In 2023, Missouri passed a law barring so-called “transgender” students from competing in school athletics. In order to get the proposed bill across the finish line, Republican supporters of the bill struck a compromise with Democrats, setting a four-year expiration date of August 28, 2027.  

The measure, House Bill 1663 (HB 1663), passed the House 98-37 and now moves to the state Senate for consideration.  

“When scientific biological differences between the sexes are ignored or not taken into consideration, women and girls suffer and become less than, rather than equal,” said Rep. Brian Seitz, the bill’s sponsor. “Years of training, practice and hope are extinguished as biological men or boys take the hard-earned medals or placement of our daughters, sisters, granddaughters and nieces.”

“To date, twenty-six (other) states have enacted policies to protect equal athletic opportunities for women and girls,” Seitz said. “All we’re doing is removing a sunset from (the) Missouri statute.”

Seitz cited the updated policy of the National Collegiate Athletic Association (NCAA), which quickly banned gender-confused males from competing in women’s sports after President Donald Trump issued an executive order in February 2025 threatening to withhold funding from schools that continue to allow males to compete against females.   

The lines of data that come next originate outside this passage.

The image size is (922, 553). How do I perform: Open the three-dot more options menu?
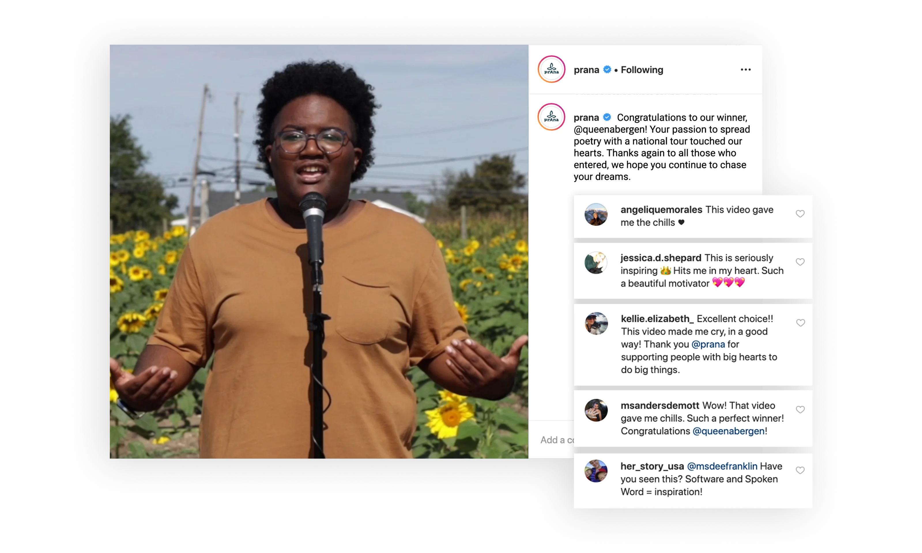745,70
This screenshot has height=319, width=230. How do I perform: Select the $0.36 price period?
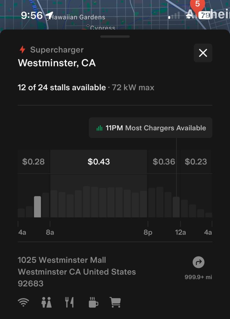point(164,162)
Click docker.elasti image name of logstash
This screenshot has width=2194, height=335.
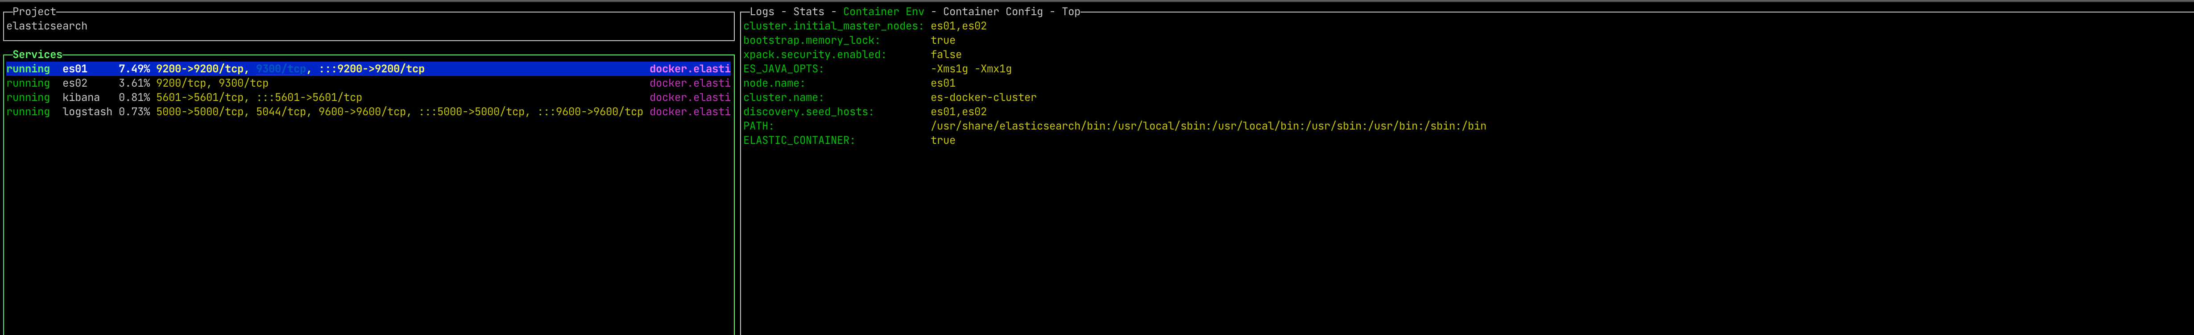[x=690, y=112]
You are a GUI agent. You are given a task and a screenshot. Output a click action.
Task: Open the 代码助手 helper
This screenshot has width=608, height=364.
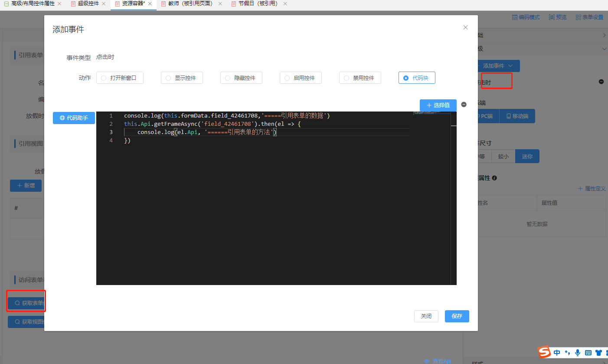pos(74,118)
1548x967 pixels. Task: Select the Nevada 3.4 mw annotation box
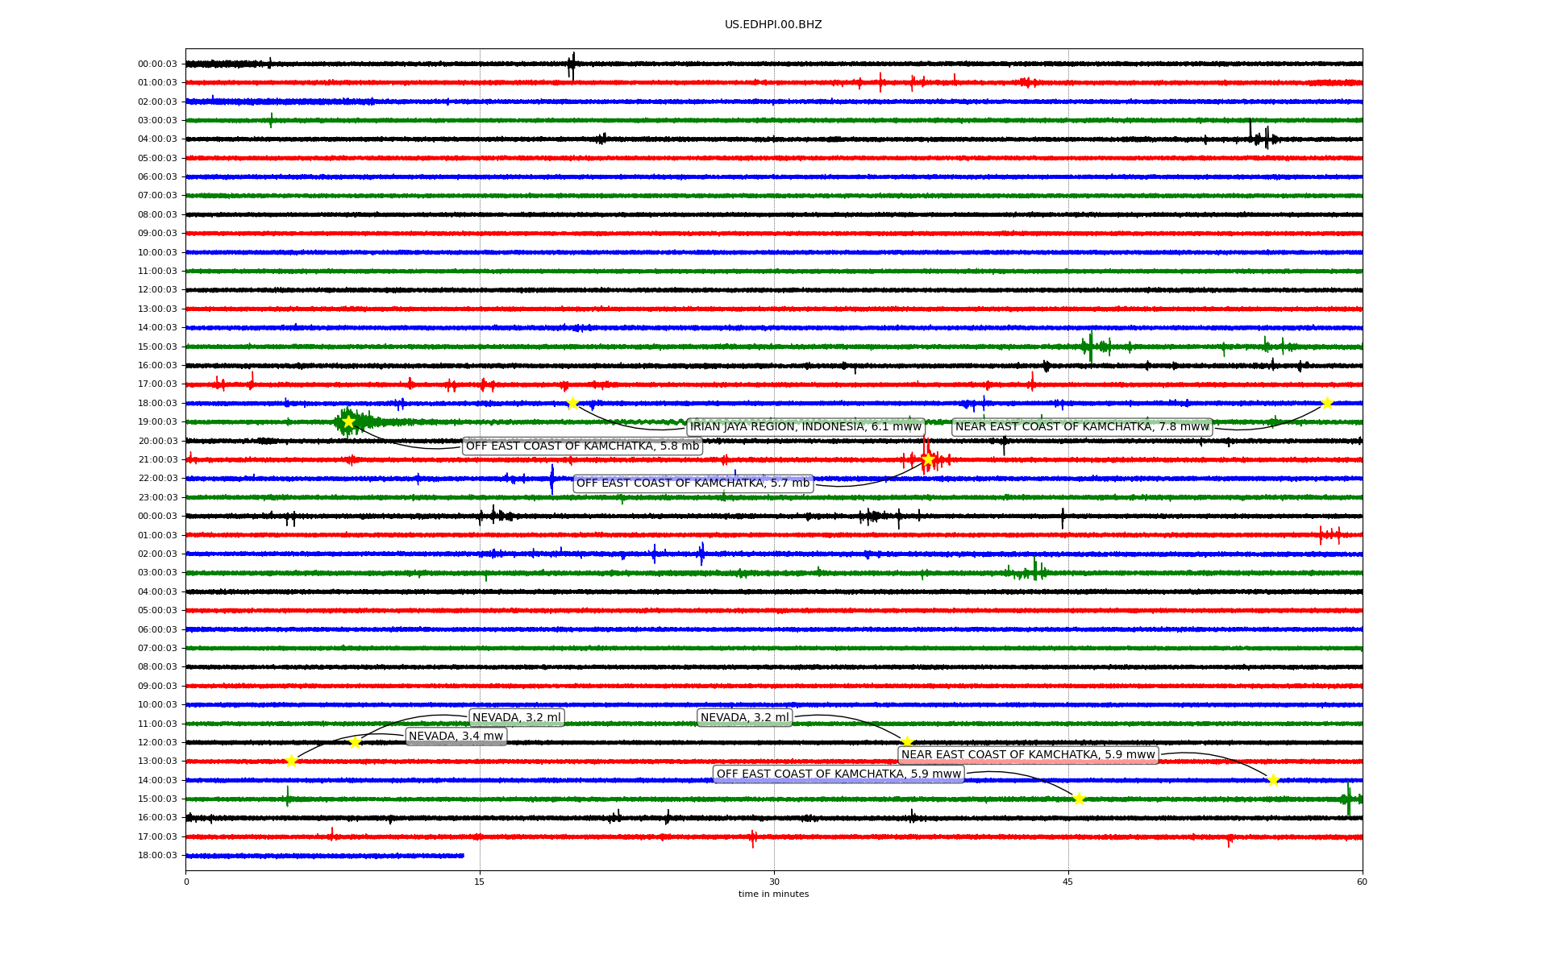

While Democrats in the Missouri House argued against removing the expiration date in order to provide more time to study the matter, the NCAA — and more than half the nation’s other state governments — have found agreement in protecting girls from being forced to unfairly compete against males.  

“If we erode sex-based protections in athletics, we do not expand opportunities,” Republican state Rep. Cathy Jo Loy noted. “We would collapse the very category that allowed generations of women to compete fairly.”